Der Tanz ist ein wichtiges Element in Leonard Cohens aktuellem Programm. Mit "Dance Me To The End Of Love" hat er das Konzert in der O2-Arena eröffnet, mit "Take This Waltz" endet er vor dem Zugabenteil, als letzten Song covert er von den Drifters "Save The Last Dance For Me". Immer, wenn er von der Bühne abgeht, springt, tanzt und hüpft er auf eine putzige Art, die so gar nicht zu dem eleganten Anzug und dem schwarzen Fedora-Hut und erst recht nicht zu seinem Alter passt. Der Kanadier ist immerhin 78 Jahre alt.
Solch intime Momente gelingen nur einem Ausnahmekünstler wie Cohen
Wer Cohen während dieser drei Stunden auf der Bühne beobachtet, bei dem müsste jede Angst vor dem Alter verfliegen. Er bewegt sich federnd, geht beim Singen oft in die Knie und erhebt sich wieder mit der Leichtigkeit einer Gazelle. Trotz einiger jovialer Einlagen bleibt er Grandseigneur durch und durch. Er ist immer noch der charmante Ladies' Man, der Frauenversteher und Verführer.
Wenn er die ersten Takte von "Suzanne" auf der akustischen Gitarre zupft, ist im Saal zu spüren, wie so mancher Frau das Herz bei diesem ergreifenden Liebeslied aufgeht. Mit seiner poetischen Gabe beschreibt der singende Schriftsteller darin die platonische Beziehung zu dieser "Suzanne". Das Lied erschien 1967 im Jahr des "Summer Of Love", der Zauber dieses Liebesbekenntnisses hat sich aus der Hippie-Zeit bis in die Gegenwart gehalten. Die große Arena verwandelt sich plötzlich in einen intimen Ort. Jeder, der sich intensiv in dieses Lied hineinfühlt, ist nun ganz allein mit Leonard Cohen. Solche Momente schaffen nur Künstler mit einer mächtigen Aura.

- - - - - - -

- [Aufgabe] Schreiben Sie aus dem Text über Leonard Cohen alles von „Wenn er die“ bis hinunter zu „einer mächtigen Aura.“ wortgetreu ab. Grundlage ist allein der Text über Leonard Cohen.

- [Datenauszug]
- - - - - - -

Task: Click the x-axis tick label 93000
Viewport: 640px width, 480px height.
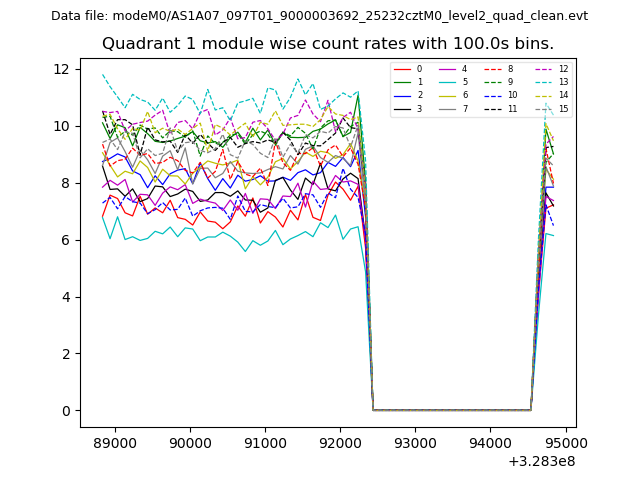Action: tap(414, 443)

- - - - - - -

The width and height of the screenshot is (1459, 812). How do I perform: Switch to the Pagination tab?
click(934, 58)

- - - - - - -

- [Lösung]
Wenn er die ersten Takte von "Suzanne" auf der akustischen Gitarre zupft, ist im Saal zu spüren, wie so mancher Frau das Herz bei diesem ergreifenden Liebeslied aufgeht. Mit seiner poetischen Gabe beschreibt der singende Schriftsteller darin die platonische Beziehung zu dieser "Suzanne". Das Lied erschien 1967 im Jahr des "Summer Of Love", der Zauber dieses Liebesbekenntnisses hat sich aus der Hippie-Zeit bis in die Gegenwart gehalten. Die große Arena verwandelt sich plötzlich in einen intimen Ort. Jeder, der sich intensiv in dieses Lied hineinfühlt, ist nun ganz allein mit Leonard Cohen. Solche Momente schaffen nur Künstler mit einer mächtigen Aura.